The problem = Reproduce the part of the data that opens with the line containing "Task: Click the Nominal box" and closes with the line containing "Action: (x=523, y=645)", both of those lines included, keeping every line exactly as it appears.

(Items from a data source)
☆ ☆ ☆ ☆ ☆ ☆ ☆
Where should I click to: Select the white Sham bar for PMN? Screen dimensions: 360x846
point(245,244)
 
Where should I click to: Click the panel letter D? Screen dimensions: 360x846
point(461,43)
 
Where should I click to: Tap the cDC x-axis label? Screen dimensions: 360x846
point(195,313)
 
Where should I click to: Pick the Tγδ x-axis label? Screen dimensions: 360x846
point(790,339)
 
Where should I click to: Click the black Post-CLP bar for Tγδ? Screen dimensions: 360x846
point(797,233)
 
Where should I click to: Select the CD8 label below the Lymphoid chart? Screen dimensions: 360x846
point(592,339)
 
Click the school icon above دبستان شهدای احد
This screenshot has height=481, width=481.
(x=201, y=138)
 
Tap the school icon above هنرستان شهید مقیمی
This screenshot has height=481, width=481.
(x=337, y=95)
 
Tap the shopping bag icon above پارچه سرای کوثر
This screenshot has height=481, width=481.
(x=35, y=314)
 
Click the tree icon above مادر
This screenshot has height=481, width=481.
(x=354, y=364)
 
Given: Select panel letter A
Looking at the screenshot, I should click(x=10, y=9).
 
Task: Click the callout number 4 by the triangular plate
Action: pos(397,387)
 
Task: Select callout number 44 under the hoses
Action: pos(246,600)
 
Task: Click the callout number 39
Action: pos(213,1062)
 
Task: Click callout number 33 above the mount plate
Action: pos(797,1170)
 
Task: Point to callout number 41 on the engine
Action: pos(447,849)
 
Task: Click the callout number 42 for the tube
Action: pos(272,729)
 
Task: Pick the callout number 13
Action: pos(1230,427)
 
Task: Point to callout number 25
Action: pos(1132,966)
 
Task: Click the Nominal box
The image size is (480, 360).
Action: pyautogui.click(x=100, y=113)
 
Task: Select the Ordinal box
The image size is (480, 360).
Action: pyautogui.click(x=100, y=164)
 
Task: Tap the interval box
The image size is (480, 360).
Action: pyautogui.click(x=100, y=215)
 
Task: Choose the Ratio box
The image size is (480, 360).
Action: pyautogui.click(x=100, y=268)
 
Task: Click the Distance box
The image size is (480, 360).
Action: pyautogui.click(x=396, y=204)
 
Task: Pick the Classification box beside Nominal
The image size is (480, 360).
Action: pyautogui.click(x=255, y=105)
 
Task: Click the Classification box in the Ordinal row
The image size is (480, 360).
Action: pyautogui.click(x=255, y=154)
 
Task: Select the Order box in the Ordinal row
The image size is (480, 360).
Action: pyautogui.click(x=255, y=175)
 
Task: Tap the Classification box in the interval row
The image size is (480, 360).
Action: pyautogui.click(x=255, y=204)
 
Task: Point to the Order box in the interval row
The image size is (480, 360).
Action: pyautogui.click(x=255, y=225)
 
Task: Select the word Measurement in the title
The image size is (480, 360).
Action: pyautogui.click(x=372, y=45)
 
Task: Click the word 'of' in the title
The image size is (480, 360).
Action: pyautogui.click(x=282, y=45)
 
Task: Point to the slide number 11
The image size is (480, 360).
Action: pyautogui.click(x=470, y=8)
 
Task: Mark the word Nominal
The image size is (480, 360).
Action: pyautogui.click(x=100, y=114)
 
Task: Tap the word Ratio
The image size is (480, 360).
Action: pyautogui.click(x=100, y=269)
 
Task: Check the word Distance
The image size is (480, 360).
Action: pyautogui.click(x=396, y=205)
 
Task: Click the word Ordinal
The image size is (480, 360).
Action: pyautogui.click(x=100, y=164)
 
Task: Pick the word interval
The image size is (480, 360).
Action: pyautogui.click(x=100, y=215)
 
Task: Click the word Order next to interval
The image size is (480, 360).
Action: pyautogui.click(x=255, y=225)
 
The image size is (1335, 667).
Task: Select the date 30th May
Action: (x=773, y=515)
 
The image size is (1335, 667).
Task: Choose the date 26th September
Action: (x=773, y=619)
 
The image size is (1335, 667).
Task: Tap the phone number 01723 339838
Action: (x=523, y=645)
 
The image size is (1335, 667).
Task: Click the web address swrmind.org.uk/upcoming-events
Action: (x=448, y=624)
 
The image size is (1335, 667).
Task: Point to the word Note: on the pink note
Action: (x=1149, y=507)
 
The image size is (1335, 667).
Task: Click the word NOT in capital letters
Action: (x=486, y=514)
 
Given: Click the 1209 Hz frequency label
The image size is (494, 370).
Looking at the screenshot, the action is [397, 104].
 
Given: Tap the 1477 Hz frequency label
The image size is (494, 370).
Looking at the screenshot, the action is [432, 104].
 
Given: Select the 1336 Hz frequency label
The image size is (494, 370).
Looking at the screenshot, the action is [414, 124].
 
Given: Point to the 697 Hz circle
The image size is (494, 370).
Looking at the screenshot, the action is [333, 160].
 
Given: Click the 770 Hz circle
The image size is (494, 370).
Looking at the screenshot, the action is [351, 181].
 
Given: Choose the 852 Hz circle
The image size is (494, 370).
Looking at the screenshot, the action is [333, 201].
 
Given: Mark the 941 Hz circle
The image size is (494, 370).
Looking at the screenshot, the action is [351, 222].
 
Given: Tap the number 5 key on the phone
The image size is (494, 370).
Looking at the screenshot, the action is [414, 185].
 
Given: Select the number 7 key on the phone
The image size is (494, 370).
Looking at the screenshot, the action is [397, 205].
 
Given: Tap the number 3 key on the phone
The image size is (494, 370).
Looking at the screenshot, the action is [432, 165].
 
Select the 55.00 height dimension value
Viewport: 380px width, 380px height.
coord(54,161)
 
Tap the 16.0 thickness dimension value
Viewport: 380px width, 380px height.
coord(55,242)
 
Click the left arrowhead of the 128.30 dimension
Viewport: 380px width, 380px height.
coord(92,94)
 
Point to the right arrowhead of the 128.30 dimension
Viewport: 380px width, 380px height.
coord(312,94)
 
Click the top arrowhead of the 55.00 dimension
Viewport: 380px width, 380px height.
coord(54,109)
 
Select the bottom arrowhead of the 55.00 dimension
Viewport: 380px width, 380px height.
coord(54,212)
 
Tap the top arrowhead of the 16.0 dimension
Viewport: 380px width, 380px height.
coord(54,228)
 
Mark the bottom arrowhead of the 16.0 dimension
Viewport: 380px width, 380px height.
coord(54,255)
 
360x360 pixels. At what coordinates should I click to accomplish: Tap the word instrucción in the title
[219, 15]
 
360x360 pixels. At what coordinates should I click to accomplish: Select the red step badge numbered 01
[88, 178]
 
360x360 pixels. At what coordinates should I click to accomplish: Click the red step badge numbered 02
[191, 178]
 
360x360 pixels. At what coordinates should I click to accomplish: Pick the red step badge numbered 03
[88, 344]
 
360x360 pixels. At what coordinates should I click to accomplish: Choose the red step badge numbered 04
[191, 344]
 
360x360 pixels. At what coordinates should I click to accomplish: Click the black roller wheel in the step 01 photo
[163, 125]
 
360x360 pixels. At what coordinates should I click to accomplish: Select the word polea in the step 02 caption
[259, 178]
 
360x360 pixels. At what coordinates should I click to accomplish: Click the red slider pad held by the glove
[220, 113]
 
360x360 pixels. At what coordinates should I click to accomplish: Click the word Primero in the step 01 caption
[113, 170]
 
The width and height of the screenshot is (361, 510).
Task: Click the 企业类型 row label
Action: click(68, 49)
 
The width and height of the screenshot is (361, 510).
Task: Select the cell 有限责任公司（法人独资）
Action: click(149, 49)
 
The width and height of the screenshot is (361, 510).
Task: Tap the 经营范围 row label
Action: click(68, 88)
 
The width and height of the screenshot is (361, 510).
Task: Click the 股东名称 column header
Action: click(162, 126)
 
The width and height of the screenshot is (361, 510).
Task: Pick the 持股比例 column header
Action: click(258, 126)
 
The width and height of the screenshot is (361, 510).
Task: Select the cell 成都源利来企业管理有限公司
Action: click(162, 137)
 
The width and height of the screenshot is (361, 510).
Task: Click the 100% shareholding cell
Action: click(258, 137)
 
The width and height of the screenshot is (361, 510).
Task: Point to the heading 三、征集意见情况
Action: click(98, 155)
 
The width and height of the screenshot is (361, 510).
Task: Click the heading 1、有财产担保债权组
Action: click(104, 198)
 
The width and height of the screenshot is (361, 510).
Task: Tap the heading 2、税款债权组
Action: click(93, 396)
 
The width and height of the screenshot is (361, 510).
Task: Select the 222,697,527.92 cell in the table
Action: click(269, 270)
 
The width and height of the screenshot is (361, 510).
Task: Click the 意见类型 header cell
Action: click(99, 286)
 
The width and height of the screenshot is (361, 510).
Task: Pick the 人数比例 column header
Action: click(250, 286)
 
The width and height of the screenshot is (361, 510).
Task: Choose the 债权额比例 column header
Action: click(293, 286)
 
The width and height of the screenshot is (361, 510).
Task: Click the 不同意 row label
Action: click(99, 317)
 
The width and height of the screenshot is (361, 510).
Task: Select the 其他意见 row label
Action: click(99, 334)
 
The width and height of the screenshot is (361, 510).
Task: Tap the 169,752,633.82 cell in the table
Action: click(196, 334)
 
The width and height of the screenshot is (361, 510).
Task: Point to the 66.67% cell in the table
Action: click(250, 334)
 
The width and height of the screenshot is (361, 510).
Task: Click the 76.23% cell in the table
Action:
☆ ☆ ☆ ☆ ☆ ☆ ☆
Task response =
Task: Click the Nominal box
The image size is (480, 360).
Action: pyautogui.click(x=100, y=113)
 
Task: Select the Ordinal box
The image size is (480, 360).
Action: pyautogui.click(x=100, y=164)
 
Task: Tap the interval box
The image size is (480, 360).
Action: pyautogui.click(x=100, y=215)
 
Task: Choose the Ratio box
The image size is (480, 360).
Action: pyautogui.click(x=100, y=268)
 
Task: Click the Distance box
The image size is (480, 360).
Action: pyautogui.click(x=396, y=204)
 
Task: Pick the Classification box beside Nominal
The image size is (480, 360).
Action: pyautogui.click(x=255, y=105)
 
Task: Click the Classification box in the Ordinal row
The image size is (480, 360).
Action: pyautogui.click(x=255, y=154)
 
Task: Select the Order box in the Ordinal row
The image size is (480, 360).
Action: pyautogui.click(x=255, y=175)
 
Task: Tap the Classification box in the interval row
The image size is (480, 360).
Action: pyautogui.click(x=255, y=204)
 
Task: Point to the Order box in the interval row
The image size is (480, 360).
Action: pyautogui.click(x=255, y=225)
 
Task: Select the word Measurement in the title
The image size is (480, 360).
Action: pyautogui.click(x=372, y=45)
 
Task: Click the word 'of' in the title
The image size is (480, 360).
Action: pyautogui.click(x=282, y=45)
 
Task: Point to the slide number 11
The image size is (480, 360).
Action: pyautogui.click(x=470, y=8)
 
Task: Mark the word Nominal
The image size is (480, 360).
Action: pyautogui.click(x=100, y=114)
 
Task: Tap the word Ratio
The image size is (480, 360).
Action: pyautogui.click(x=100, y=269)
 
Task: Check the word Distance
The image size is (480, 360).
Action: pyautogui.click(x=396, y=205)
 
Task: Click the word Ordinal
The image size is (480, 360).
Action: pyautogui.click(x=100, y=164)
 
Task: Pick the word interval
The image size is (480, 360).
Action: pyautogui.click(x=100, y=215)
 
Task: Click the word Order next to interval
The image size is (480, 360).
Action: pyautogui.click(x=255, y=225)
 
The image size is (1335, 667).
Task: Select the date 30th May
Action: (x=773, y=515)
 
The image size is (1335, 667).
Task: Choose the date 26th September
Action: (x=773, y=619)
 
The image size is (1335, 667).
Task: Tap the phone number 01723 339838
Action: (x=523, y=645)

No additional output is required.